Tuesday 9 August 2011

Losing hope is easy, dreaming is difficult



 



 Today I've been looking pics from old days, when I was in Korea. I found so many pictures of my band, then they set me thinking. What a precious moment I had with it. Watching videos recorded by some of our friends, reminding things we did, lot of fun we had, all the sweet thoughts made me happy for some time. 

I always wanted to be a rock star. Since I started to play guitar, I used to picture myself playing guitar on a stage. And one day when I woke up, I was playing my music with friends, and there were people who listened our music. But I still imagined something bigger than I had at the moment and wanted to be more and more famous. After 3 years with that band, I realized that I (or we) hadn't grown at all, it really bothered me so I need some change. There were many discussions but conclusion. Finally I put down my guitar then left Korea because I wanted to vary (better said, to change) the routine. I was eager to find something special which can fill my life with more pleasure. I'm still looking for it traveling around world and haven't find anything yet.

And it is, I miss that moment a lot. Playing guitar on a stage, singing OUR song, watching people who are dancing with OUR songs and drinking all night with my friends laughing at nothing. Especially when I feel so lonely, here in Spain, this feeling let me fall apart. Sometimes I'm so lost and don't know where I'm heading to, for what I'm walking along this road that I've chosen and why I've chosen this way. Knowing there's no answer for me and only I can make it, I feel so cut off from the outside world. Of course I got friends here who I can talk to. However, it's bit different. Who knows me for many years and understands me perfectly without words even what I'm doing is totally a bull shit, I need them. The one who just need a beer to be with me, and never be serious whatever I've done, and tells me "you such a stupid creature! haha"

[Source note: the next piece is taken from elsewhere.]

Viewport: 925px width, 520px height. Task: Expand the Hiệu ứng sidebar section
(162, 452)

For one step ahead, shouldn't look back what I've done, especially when it let me down. At the moment, I'm too tired to walk another step. Maybe it's time to take a rest AGAIN. 

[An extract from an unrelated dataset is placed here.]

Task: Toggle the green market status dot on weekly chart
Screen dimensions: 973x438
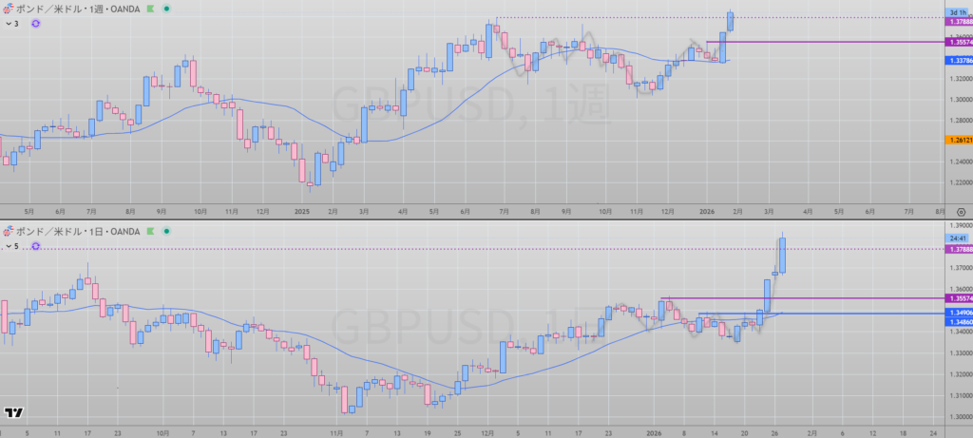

I miss you guys. I miss you so much. 

Saturday 6 August 2011

The wave that rolls your life


Every women face some occasion which is deadly stupid and have to pour oil on troubled waters once in her life. All they have to do is punch the fucked up face which is standing in front of them. Because most of those situations just have very little value, or is of no value whatever. That's how I live and survive so far, being alone out of my country. However, if the wave is too hard to pass over, it sticks on my head for a while teasing me so hard. Like yesterday.

But I think I've get it over again, although it costed a bit to. Better think positive and forget what happened than being felt betrayed whole day doing nothing. How can a woman be stronger than usual? In my opinion, there are 3 answers. 

The first one is, if some super hard thing passed in her life, even though she was a shy little innocent who barely talk with the others even liked be alone calmly reading books, she changes in certain way. Of course there's other possibility that she becomes more introverted even inhibited person. But fortunately in my case I was the opposite. Thanks mom bring me up so affirmative one. 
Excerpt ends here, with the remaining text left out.